Verbesserungspotenzial für den Workshop selbst
Bisher sehe ich keine Wiederholungen für diesen konkreten Workshop, dennoch möchte ich festhalten, was ich bei einem nächsten Mal anders machen würde:
- Ich würde mir mehr Zeit verschaffen. Wir haben uns für die Workshop-Reihe jeweils eine Stunde reserviert. Leider konnten wir nur etwas zeitverzögert starten (merke: bei Hybrid-Formaten den Raum vorher reservieren und nicht nur vorher da sein, sonst hat ihn ggf. jemand anders reserviert), das brachte mich etwas in Zeitnot. Aber auch so hätte ich vielleicht ein kurzes Video mit den Grundlagen vorab versenden können, damit wir schneller in den Austausch starten können.
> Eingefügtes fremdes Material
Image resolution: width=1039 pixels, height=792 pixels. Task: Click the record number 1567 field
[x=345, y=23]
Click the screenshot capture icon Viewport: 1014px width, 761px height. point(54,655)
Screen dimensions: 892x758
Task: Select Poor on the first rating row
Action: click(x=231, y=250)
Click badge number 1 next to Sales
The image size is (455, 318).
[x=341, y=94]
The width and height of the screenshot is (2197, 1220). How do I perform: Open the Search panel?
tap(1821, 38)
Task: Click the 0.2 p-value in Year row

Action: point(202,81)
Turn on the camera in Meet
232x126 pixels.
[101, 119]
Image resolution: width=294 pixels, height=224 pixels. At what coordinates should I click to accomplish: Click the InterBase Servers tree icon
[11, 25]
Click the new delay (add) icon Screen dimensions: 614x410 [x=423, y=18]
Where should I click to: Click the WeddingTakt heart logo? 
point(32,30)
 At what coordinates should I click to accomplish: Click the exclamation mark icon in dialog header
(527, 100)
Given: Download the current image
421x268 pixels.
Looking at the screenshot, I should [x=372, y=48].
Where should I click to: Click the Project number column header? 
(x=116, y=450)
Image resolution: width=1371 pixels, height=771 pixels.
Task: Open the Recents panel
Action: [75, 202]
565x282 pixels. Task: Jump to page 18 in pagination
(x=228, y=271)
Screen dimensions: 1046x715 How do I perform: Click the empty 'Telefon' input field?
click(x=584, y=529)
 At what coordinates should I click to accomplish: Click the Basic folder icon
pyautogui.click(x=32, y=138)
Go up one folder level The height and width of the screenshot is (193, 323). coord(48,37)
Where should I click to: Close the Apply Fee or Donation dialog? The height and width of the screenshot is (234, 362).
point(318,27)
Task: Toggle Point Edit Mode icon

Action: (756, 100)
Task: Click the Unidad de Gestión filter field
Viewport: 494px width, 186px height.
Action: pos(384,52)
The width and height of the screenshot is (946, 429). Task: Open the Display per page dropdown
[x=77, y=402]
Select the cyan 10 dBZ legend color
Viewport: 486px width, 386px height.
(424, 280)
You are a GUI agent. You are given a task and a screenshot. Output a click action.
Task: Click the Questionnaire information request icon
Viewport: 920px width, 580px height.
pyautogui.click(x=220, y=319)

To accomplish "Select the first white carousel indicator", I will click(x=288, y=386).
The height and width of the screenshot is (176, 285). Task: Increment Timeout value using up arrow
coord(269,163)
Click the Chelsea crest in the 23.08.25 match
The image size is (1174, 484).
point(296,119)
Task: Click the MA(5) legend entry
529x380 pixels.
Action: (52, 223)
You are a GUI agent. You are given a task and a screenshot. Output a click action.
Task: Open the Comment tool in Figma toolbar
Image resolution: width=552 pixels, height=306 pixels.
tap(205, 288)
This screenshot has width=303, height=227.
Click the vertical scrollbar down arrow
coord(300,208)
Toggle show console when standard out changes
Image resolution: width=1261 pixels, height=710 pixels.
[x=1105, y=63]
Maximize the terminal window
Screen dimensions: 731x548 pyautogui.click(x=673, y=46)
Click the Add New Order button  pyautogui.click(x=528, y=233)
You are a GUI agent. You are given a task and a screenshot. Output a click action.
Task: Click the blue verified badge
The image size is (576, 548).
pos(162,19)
Das hätte aber zur Folge gehabt, dass sich die Kolleg*innen vorbereiten müssen, was ich gern vermeide, da es zusätzlichen Workload erzeugt.
- Ich glaube, ich bin zu lange zu allgemein geblieben. Ich wollte anschauliche Beispiele nennen, damit alle das Grundproblem besser erfassen. Ich hätte mich aber durchaus trauen können, schneller die Anwendung auf eigene Projekte anzuregen und zu diskutieren.
- Manche Punkte hätte ich besser und expliziter erklären sollen, vor allem, warum ich sie in Verbindung mit KI-Systemen für wichtig halte. „In meinem Kopf war das klar“ ist halt nicht immer genug.
Fazit
Ich habe sowohl am Anfang als auch am Ende des Workshops gesagt:
Das Gebiet ist riesig und es gibt keine Lösung für das Problem.
Alles in allem war der Workshop ein guter Einstieg in ein Thema und es wird wichtig bleiben, dass wir achtsam bzgl. solcher Verzerrungen sind. Wir wollen fairere und inklusivere Systeme bauen, die für möglichst viele Menschen zugänglich und nützlich sind. Hierfür müssen wir zuerst unsere eigenen Biases erkennen – und das geht nur, wenn wir bewusst hinschauen und uns darüber austauschen.